(RECORDS FOR THIS EXERCISE begins)

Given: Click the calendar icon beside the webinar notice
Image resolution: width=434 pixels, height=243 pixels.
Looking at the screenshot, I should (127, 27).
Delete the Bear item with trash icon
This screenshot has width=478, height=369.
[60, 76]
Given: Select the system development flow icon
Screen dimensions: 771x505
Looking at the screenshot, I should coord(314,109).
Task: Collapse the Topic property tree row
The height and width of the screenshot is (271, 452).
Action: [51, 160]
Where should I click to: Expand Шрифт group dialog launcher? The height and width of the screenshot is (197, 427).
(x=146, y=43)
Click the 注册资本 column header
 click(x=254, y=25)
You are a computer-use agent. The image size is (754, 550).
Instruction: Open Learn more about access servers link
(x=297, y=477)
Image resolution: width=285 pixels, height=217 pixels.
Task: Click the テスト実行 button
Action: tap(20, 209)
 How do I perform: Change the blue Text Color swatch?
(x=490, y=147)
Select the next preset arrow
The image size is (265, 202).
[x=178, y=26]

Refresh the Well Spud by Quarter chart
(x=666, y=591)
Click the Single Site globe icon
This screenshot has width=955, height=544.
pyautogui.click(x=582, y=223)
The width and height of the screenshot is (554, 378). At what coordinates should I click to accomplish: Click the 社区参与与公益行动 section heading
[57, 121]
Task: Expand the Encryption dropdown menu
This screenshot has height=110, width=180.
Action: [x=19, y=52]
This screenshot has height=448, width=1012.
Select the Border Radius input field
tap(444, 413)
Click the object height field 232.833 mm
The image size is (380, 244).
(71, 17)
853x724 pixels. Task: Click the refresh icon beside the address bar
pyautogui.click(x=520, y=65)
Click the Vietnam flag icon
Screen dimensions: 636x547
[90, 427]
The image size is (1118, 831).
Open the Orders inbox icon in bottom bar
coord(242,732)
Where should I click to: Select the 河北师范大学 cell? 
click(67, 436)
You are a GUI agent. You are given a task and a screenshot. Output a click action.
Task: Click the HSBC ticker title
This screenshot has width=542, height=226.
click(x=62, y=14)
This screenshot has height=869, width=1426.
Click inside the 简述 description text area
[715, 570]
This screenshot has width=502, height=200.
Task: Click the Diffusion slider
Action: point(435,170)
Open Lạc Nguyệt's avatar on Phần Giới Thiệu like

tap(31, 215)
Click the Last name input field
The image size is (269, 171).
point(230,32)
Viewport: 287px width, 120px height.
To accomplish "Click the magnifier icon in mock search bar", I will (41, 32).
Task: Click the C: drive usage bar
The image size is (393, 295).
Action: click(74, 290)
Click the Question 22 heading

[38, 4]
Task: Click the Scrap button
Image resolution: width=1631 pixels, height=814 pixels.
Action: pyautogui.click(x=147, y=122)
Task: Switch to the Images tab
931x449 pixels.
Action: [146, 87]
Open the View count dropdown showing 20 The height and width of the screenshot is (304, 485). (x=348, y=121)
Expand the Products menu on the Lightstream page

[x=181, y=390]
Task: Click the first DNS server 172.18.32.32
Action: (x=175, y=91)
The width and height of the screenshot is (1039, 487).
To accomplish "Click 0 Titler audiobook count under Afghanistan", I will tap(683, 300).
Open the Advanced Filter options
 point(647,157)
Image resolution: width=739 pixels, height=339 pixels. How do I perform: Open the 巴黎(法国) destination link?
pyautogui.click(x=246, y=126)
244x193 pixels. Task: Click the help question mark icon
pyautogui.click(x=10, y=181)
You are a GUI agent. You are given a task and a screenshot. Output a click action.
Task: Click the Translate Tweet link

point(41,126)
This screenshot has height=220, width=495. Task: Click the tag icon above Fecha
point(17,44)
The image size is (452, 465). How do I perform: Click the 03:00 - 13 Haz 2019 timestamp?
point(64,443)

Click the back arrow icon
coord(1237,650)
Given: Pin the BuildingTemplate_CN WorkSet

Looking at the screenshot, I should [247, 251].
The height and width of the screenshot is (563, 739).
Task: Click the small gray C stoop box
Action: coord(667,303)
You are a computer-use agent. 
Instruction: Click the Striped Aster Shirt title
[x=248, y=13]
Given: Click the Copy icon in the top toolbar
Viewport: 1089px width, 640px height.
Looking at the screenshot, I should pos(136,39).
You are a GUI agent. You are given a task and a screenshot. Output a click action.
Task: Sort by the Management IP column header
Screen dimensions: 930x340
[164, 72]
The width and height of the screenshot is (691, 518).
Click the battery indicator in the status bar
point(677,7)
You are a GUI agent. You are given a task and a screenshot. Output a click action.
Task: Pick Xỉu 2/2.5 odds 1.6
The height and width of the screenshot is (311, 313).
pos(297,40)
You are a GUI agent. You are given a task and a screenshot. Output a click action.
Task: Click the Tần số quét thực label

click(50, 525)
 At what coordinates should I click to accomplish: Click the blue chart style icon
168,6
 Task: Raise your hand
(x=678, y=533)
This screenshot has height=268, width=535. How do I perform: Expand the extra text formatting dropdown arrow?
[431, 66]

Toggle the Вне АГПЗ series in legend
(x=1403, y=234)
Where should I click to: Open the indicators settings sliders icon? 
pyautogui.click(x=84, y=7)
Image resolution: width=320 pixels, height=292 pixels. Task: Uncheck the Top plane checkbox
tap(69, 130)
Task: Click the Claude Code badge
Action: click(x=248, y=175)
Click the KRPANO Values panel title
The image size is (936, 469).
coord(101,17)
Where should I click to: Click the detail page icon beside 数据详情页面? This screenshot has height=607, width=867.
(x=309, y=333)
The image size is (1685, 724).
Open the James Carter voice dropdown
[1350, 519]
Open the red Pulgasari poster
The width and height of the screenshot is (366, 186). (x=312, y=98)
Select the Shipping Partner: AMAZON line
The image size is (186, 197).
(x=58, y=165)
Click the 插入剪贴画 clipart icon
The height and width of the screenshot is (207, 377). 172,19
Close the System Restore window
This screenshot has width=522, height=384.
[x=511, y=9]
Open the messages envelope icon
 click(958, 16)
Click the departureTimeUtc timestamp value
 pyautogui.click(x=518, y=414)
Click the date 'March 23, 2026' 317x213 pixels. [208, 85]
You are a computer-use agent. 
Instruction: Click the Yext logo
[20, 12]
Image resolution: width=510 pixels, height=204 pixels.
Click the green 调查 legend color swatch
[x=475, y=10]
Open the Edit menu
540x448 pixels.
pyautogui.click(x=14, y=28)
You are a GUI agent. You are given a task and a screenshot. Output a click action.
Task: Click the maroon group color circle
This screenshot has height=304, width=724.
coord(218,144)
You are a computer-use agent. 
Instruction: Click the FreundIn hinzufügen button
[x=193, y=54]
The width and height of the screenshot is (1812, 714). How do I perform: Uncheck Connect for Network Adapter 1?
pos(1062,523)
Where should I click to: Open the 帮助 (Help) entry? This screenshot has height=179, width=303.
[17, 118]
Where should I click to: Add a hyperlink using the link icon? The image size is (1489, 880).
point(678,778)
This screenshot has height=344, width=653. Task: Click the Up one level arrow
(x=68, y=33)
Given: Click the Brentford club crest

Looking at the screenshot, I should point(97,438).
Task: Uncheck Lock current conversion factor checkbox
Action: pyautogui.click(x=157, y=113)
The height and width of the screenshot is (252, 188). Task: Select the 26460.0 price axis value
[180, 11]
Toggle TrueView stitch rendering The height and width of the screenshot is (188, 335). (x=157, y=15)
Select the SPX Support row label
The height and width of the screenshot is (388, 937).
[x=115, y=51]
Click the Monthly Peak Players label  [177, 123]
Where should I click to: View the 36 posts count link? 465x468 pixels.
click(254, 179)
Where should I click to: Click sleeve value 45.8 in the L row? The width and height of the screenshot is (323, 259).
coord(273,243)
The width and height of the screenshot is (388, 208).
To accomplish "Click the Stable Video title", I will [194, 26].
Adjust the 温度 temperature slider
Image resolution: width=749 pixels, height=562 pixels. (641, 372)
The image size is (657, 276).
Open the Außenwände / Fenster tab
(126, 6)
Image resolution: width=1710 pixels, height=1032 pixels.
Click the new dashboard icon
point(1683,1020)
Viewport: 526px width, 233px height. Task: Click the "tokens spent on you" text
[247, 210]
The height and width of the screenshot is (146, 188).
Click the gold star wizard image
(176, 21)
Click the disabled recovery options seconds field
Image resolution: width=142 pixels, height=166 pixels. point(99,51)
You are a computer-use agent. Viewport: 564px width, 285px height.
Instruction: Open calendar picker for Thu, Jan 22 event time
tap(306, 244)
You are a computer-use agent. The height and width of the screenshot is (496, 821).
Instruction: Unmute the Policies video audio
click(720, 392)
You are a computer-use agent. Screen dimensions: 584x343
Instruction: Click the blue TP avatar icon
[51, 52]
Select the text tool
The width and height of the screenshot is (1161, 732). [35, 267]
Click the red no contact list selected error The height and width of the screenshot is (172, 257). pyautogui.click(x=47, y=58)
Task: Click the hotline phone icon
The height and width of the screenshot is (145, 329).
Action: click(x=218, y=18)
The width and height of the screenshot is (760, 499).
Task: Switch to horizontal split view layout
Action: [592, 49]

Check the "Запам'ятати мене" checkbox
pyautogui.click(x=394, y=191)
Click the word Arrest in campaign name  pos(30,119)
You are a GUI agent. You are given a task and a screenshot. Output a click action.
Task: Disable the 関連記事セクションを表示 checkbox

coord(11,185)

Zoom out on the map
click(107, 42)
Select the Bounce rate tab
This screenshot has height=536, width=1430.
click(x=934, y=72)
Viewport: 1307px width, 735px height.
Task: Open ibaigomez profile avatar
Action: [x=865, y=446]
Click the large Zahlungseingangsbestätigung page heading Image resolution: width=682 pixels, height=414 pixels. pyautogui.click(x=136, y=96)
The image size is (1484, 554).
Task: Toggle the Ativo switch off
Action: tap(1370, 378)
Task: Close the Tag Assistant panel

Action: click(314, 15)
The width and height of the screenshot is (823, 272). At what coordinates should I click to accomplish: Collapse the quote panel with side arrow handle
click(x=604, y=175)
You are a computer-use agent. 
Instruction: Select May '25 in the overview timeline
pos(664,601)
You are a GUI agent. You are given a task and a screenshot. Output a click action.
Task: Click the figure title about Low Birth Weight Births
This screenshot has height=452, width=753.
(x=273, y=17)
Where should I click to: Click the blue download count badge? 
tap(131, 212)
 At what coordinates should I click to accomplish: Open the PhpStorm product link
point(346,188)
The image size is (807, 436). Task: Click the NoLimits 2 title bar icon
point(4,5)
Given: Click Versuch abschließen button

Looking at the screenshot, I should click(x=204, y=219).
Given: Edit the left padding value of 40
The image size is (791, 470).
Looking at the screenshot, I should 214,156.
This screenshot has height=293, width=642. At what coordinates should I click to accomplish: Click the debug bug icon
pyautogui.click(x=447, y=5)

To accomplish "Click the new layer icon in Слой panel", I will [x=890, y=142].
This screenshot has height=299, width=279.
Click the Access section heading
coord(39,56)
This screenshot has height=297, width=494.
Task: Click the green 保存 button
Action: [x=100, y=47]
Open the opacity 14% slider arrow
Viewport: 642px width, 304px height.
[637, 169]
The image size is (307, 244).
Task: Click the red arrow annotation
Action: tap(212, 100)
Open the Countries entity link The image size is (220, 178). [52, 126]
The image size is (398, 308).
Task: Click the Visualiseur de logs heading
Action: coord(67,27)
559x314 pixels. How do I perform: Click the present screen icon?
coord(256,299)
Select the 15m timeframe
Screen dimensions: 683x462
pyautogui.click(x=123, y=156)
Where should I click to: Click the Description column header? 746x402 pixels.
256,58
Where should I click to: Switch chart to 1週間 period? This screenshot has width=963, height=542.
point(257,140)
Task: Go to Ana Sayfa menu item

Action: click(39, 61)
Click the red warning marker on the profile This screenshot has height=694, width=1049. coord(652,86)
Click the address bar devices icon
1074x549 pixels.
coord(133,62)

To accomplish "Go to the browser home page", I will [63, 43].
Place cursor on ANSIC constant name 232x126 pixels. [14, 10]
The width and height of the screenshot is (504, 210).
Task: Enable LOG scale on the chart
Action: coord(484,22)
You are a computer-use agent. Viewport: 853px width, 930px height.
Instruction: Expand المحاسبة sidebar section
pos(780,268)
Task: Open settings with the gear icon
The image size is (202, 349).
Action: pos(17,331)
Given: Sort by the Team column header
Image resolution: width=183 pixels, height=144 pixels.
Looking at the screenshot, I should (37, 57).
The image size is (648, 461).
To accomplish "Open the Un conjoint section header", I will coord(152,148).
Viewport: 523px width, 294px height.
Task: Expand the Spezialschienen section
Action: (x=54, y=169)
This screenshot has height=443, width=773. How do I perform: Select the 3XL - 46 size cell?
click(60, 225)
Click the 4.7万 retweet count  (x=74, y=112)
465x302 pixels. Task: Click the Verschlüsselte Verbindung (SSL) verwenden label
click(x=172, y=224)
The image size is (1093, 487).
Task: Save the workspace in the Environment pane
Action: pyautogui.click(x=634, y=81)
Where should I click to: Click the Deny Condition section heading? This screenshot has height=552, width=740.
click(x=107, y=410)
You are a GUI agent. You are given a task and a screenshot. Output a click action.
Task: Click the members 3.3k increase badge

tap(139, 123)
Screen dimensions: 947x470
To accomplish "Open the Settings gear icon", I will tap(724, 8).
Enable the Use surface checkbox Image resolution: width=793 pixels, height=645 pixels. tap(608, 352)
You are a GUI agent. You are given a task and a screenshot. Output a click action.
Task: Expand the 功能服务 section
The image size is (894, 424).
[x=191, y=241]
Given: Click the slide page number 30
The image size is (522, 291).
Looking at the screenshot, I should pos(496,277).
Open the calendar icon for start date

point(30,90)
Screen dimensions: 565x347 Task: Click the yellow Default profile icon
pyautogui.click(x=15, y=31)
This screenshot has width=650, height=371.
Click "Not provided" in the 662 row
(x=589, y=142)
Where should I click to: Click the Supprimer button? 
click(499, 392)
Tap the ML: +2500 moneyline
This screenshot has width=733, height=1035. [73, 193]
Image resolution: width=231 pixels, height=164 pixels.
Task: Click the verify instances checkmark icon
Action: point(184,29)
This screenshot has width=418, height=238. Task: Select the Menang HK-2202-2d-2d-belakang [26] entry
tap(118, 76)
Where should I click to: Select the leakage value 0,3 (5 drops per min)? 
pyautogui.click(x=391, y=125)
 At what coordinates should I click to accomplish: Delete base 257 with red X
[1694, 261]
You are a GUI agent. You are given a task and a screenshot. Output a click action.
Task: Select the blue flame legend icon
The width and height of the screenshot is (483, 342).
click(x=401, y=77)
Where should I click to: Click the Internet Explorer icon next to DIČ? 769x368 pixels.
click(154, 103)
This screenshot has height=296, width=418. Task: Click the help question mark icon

(RECORDS FOR THIS EXERCISE ends)

◆ **WORK INSTRUCTION**
Review the preceding data and report every line that includes the string "gear".

◆ **EXPECTED ANSWER**
Task: Open settings with the gear icon
To accomplish "Open the Settings gear icon", I will tap(724, 8).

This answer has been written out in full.